Remember- don't buy The Sun.

Sunday 11 March 2012

Pete Wylie's Imperfect List



'Adolf Hitler, the dentist, Terry and June...'

In 1990 this 12" came out on One Little Indian, a list of bad stuff, credited to Big Hard Excellent Fish.

'...fucking bastard Thatcher, Scouse impersonator, silly pathetic girlies, macho dickhead...'

It was shrouded in mystery, the chewy Scouse vocal incorrectly said by some to be actress Margi Clarke. It came with four versions, produced and remixed by Andrew Weatherall (Rimming Elvis The Andrew Weatherall Way read the sleeve).

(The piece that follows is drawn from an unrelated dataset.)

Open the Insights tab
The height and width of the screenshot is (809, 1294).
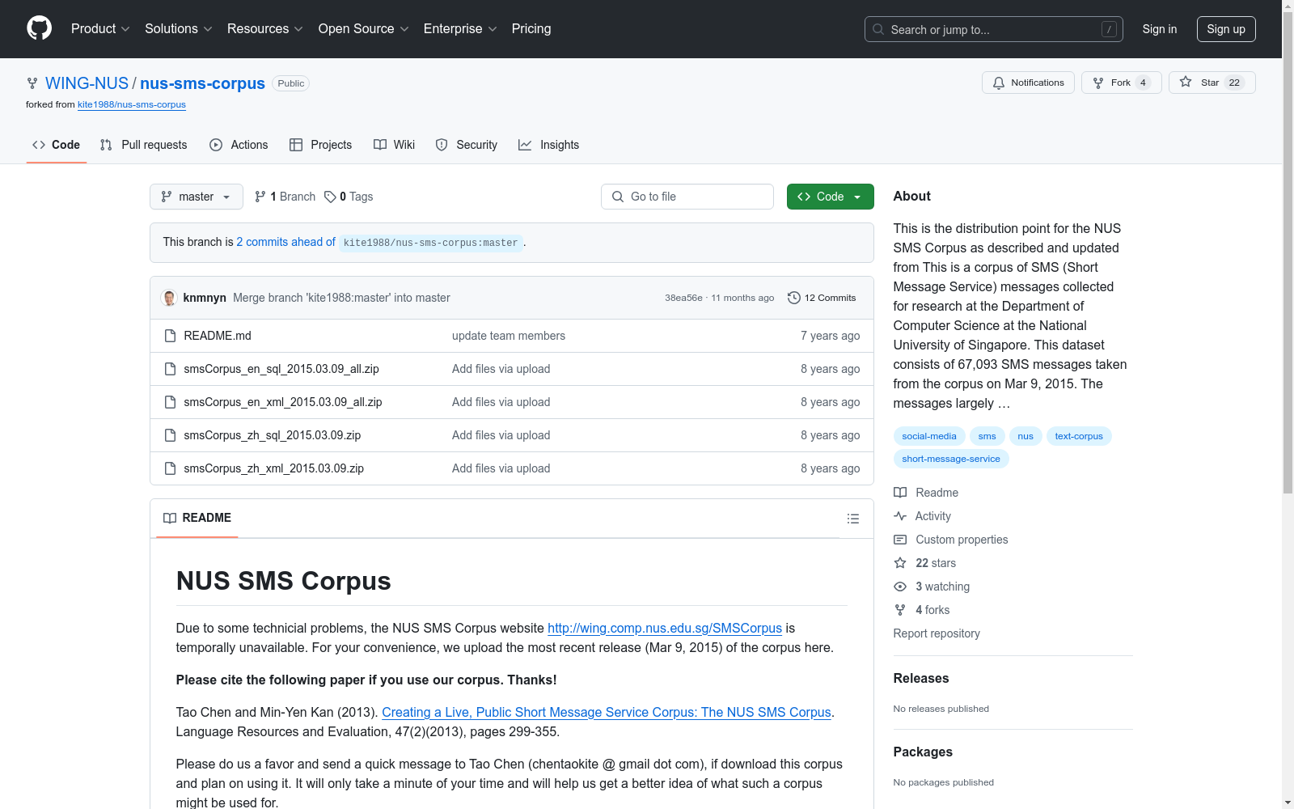coord(549,145)
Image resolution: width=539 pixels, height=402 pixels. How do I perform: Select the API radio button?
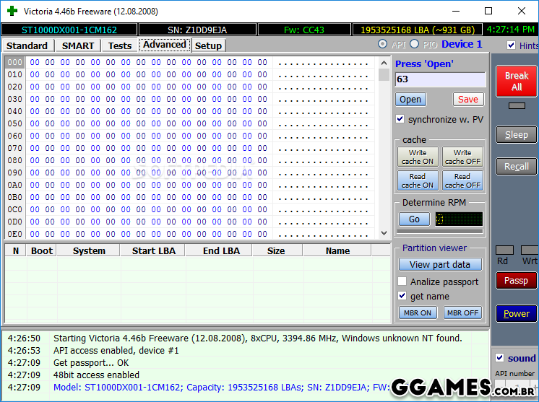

'...lost keys, Stock Aitken and Waterman, smiling Judas, heartbreaking lying friend...'

The voice belonged to Wylie's then girlfriend Josie Jones and the track was written and recorded by an uncredited Pete Wylie along with Cocteau Twin Robin Guthrie.

'...The Sun newspaper, acid rain, AIDS inventor, Leon Britton, weird British judges, the breakdown of the NHS, Heysel stadium, homelessness, John Lennon's murder, anyone's murder...'

In 2004 Morrissey used it to arrive on stage to.

'...tasteless A&R; wanker, the Jimmy Swaggart Show, Clause 28, Nelson Mandela's imprisonment, miscarriage...'

This is the lead version, seven minutes forty five seconds long.